Numa amostra de 73 842 procedimentos realizados nos últimos cinco anos, verificámos que as consultas de dentisteria (32%), de reabilitação por prótese dentária (15%) e cirurgia (14%) são aquelas que são mais realizadas. Em média, e de acordo com a distribuição do número de consultas por doente nos quatro C.A.S.O.’s, nos últimos cinco anos, das 46 780 consultas realizadas, cada utente realizou aproximadamente 11 consultas.

Todo o trabalho, quer de âmbito clínico ou social, pauta-se por elevados padrões de rigor e qualidade. Um dos exemplos disso é a aplicação do inquérito por questionário – Oral Health Impact Profile – OHIP, uma ferramenta usada internacionalmente. Este inquérito é aplicado no dia da primeira consulta e no dia da consulta de observação, quando é declarada a alta clínica. É através da recolha destes dados que é possível avaliar o impacto da intervenção clínica realizada junto dos nossos beneficiários, bem como delinear um acompanhamento de follow-up.

Além do impacto que é medido por indicadores, existe o impacto que é sentido e verbalizado pelos próprios utentes. A D. “Ana”, beneficiária do C.A.S.O. Braga, contou-nos a sua história: Tenho três filhos, mas uma é especial. Sempre gastei o que tinha, e o que não tinha com ela, e por isso nunca consegui arranjar os dentes. No C.A.S.O. recuperei o meu sorriso e deixei de esconder a boca com as mãos. Agora posso rir e falar sem complexos. Foi uma grande oportunidade que me deram!”

Este projeto tem-nos trazido ao longo dos anos dois grandes desafios clínicos. O primeiro está relacionado com a reabilitação oral com prótese acrílica removível. Em média, 8 em cada 10 beneficiários coloca próteses dentárias, existindo uma necessidade de substituição de dentes em boca na ordem dos 60%. Este é mais um dos pontos de inovação deste projeto. Inúmeros são os casos em que os beneficiários solicitam o nosso apoio na reabilitação oral com prótese porque não conseguem obter respostas através dos serviços públicos existentes.

O segundo desafio prende-se com a motivação para a higiene oral. Devido a trajetórias sociais marcadas por instabilidade, quer seja ela económica, social, emocional, familiar, muitos dos nossos utentes apresentam resistência em alterar os hábitos de higiene oral a médio/longo prazo. A prevenção é, por isso, um dos nossos pilares de atuação e de reforço contínuo em todo o plano de tratamento.

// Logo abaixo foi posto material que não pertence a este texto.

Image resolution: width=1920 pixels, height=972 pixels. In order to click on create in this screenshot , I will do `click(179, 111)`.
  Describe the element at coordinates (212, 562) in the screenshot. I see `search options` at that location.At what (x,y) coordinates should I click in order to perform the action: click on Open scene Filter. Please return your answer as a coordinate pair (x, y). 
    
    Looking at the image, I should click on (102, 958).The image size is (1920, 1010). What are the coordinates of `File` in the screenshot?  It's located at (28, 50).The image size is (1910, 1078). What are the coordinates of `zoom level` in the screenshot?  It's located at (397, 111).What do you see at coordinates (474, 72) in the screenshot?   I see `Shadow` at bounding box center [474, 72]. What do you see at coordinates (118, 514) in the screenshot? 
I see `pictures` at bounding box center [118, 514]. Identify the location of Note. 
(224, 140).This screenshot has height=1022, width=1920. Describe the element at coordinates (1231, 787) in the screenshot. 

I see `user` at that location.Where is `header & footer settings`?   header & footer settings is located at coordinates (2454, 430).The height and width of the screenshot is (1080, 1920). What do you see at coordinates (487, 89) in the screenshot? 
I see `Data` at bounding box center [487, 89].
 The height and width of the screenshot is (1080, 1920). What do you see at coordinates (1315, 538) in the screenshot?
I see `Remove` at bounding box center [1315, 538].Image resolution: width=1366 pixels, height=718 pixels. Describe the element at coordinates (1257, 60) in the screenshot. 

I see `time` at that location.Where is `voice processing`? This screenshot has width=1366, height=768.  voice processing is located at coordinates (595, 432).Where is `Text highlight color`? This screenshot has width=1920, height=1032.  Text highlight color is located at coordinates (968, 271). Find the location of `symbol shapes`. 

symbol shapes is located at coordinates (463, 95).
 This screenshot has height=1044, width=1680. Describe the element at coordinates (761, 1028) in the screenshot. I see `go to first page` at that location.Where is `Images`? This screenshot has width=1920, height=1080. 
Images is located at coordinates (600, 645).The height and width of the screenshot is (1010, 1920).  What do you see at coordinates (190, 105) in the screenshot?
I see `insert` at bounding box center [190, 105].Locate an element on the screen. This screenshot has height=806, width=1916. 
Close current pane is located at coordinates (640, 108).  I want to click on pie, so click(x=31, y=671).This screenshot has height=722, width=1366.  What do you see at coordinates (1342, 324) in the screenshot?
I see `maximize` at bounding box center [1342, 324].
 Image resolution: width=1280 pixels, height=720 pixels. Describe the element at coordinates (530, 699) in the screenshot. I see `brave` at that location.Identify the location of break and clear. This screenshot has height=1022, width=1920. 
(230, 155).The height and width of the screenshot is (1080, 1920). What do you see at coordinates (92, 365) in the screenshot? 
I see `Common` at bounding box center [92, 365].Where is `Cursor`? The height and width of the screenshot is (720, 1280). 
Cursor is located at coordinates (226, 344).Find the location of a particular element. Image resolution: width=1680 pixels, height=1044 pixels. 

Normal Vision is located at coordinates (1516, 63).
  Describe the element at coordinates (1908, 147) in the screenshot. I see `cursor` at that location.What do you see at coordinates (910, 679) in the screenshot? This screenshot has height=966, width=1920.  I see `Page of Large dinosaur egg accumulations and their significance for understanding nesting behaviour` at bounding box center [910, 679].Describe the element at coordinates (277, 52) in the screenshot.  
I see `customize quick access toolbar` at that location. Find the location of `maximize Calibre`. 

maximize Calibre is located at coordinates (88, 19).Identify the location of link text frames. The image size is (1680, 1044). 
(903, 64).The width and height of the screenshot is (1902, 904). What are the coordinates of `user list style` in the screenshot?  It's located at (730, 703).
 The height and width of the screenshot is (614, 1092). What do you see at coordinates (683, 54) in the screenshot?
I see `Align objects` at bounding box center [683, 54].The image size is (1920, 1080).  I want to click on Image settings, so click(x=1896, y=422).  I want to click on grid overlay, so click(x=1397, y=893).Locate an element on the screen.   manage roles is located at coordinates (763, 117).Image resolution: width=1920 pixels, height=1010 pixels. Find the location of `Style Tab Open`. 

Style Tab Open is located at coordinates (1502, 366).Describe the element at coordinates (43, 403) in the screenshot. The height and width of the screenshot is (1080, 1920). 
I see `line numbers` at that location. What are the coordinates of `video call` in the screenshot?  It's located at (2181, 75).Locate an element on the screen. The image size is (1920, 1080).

O trabalho contra as desigualdades sociais, nas quais se incluem as desigualdades em saúde, é inesgotável. Esta situação irá agravar-se com os efeitos dos tempos conturbados que vivemos devido à pandemia covid-19. Por esta razão, o acesso aos cuidados de saúde e saúde oral é crucial, sendo indispensável que projetos como o C.A.S.O. sejam valorizados.

* Ana Simões – Coordenadora técnica do Centro de Apoio à Saúde Oral do Porto

Estefânia Paiva Martins – Coordenadora do Centro de Estudos Mundo A Sorrir e médica dentista da Mundo A Sorrir

*Artigo de opinião publicado originalmente na edição n.º 138 da revista SAÚDE ORAL [4], de maio-junho de 2021.